Anthony Winkler performs in “14/48: The World’s Quickest Theatre Festival.” (Courtesy photo)

It will be an invigorating mad-capped scramble when “14/48: The World’s Quickest Theatre Festival” returns to Vashon for four shows on two nights this weekend at Open Space for Arts & Community. The production is a collaboration between Open Space and Vashon Center for the Arts, which hosted the festival last year.

This time, the shows will be performed on stage in Open Space’s newly remodeled Grand Hall at 7 p.m., and again at 9:30 p.m., Friday and Saturday.
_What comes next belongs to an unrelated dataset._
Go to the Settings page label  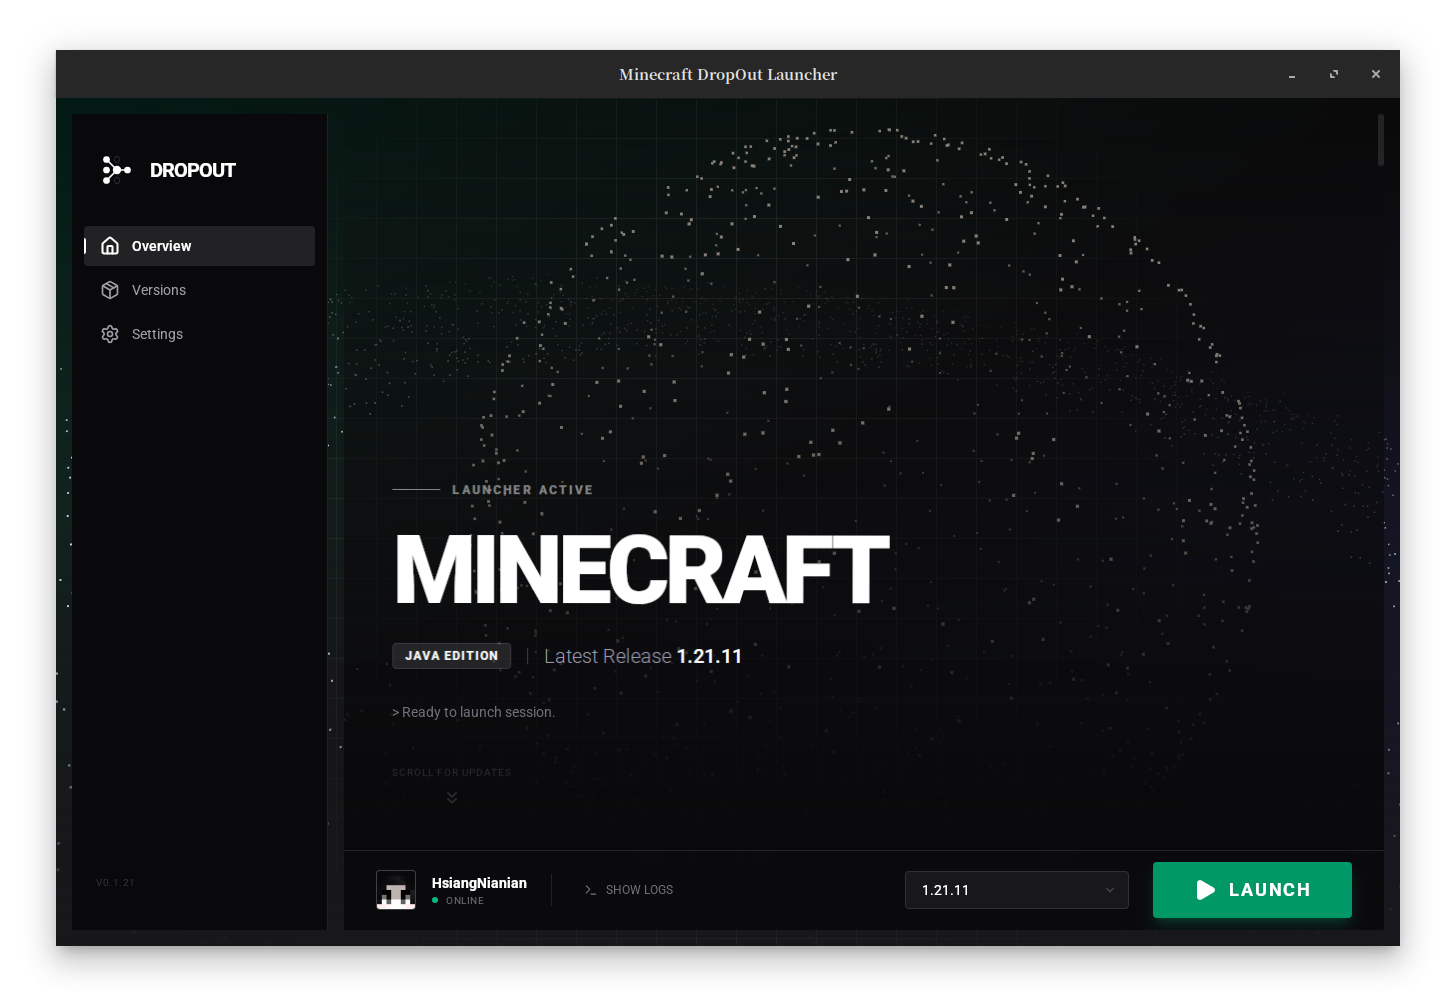tap(157, 334)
“14/48: The World’s Quickest Theater Festival” (“14/48:TWQTF”) began as the brainchild of Seattle actors Jodi-Paul Wooster and Michael Neff in 1996, in the city’s 70-seat Chamber Theatre. The concept, which quickly caught on in the theater community, brings together seven writers, seven directors and a host of actors, designers, musicians and volunteers to create 14, 10-minute plays over the course of 48 hours.

In 2005, “14/48:TWQTF” became an itinerant festival performed in various venues from Broadway Performance Hall, Capitol Hill Arts Center, Theatre Off Jackson, Theatre Puget Sound, On the Boards, the Erickson Theatre, ACT Theatre, 12th Avenue Arts, Cafe Nordo and Seattle Repertory Theatre to Vashon Center for the Arts and now Open Space.
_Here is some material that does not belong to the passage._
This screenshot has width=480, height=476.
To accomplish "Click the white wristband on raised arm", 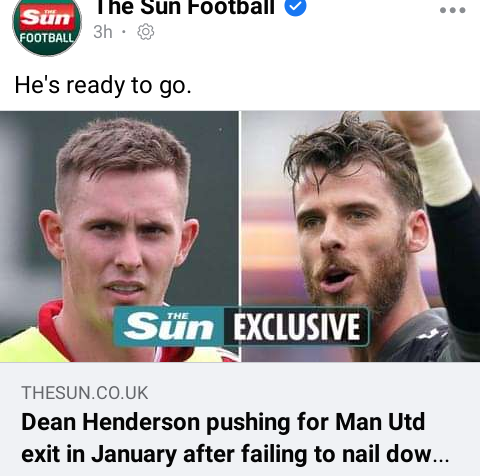I will click(x=441, y=167).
Island actor Maria Glanz has twice acted, twice directed and once written for previous “‘14/48’ extravaganzas,” as she likes to call them.

“It is really creative, collaborative madness in the best way,” she said. “The energy is palpable, and artists have to make snap decisions and fly with first impulses and trust their instincts. It’s like a theater amazing race and summer camp packed into one 48-hour period.”

It all begins on Thursday night when the whole company — the actors, directors, writers, designers and band — comes together. They throw themes into a hat, and one is chosen. Then the writers draw slips that indicate where their play will land in the program and the number of men and women actors involved. Two to five actors are typically assigned to each play. The writers go home, write a 10-minute play and send it back by 7:30 a.m. Friday. Next up are the directors, who arrive at 8:30 a.m. and from the hat, draw the play they will direct. A confab between directors and writers occurs before the actors arrive, with the directors drawing the actors’ names for their play from the proverbial hat.

While the writers sleep, the directors and actors rehearse the seven plays throughout the day. The band decides and rehearses what to play, and the designers gather or make costumes and props. Each play gets a 20-minute tech rehearsal, which begins at 2:30 p.m.

Then come two shows Friday evening, — the world premiere at 7 p.m. and the closing night performance at 9:30 p.m.

Between the two shows, a new theme is drawn from audience suggestions. The writers then get to work, and the whole process is repeated for Saturday’s shows.

Since “14/48:TWQTF’s” inception, artistic communities in Bellingham, Austin, Texas and in the United Kingdom have initiated different versions of the festival. Along with Glanz, island actors Mik Kuhlman and Anthony Winkler have participated in dozens of the festivals.

Tickets are available at Vashon Bookshop, and at the door. They are $10 for students and $15 in advance or $18 at the door for general admission. Parental discretion is advised due to unpredictable content.